AN: Thankyou so much again, you guys! I'm so glad I disappoint you with that chapter! I couldn't be more pleased with your reviews, encouragement and guidance!
This one is probably going to be the last one where things move so slow and Dakota is verging on having a tiresome amount of self-pity. I just really wanted to show her vulnerability in these first few chapters and introduce her while playing around with the character a little. Next, her and Tate's relationship will progress steadily and you'll see how she becomes resilient and overcomes her problems. More dramatic things will start happening, and I'll hint more about how quickly Tate is starting to care about her and at the remourse he feels about the shooting in general, or at least about shooting Dakota and putting her through what she went through and continues to go through after it all. I hope this chapter is as good as the last one, let me know if there's anything particular you'd like to see happen next or if there's something you'd like to see more of in the next chapter.
Also, I'm sorry this is such a long AN haha. Enjoy this chapter!
Dakota couldn't help but feel a little excited about this. Someone who knew how she we feeling, who understood it. A boy of all people.

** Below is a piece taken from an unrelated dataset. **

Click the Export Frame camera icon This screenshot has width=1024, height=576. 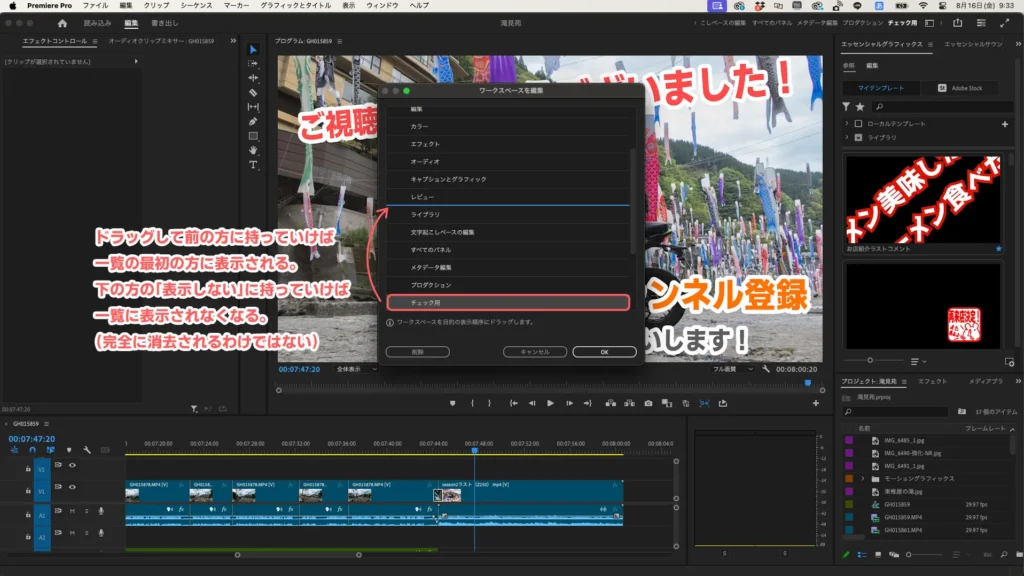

"You know, all this stuff happened between my mom and dad after I survived being shot and I can't help but wonder if it's my fault, sometimes. You'd think they'd be pretty damn happy I'm still here."
"They're not happy you're alive?" Tate asked, perplexed.
"No, they're glad I'm alive, they just used to be so happy. It's different now..." She sighed. "Everything's different now. People seem to hate me because I got out of the school shooting and the other kids didn't. I punched this girl in front of my locker, her sister died in that library. She started insulting me, and that was okay, but then she accused me of being involved. My best friend died and I barely made it, and she thinks I had something to do with it."
"That's horrible," he said it with feeling, almost like he'd experienced it, too. "Westfield High, right?"
Dakota nodded. "You heard about what happened there?"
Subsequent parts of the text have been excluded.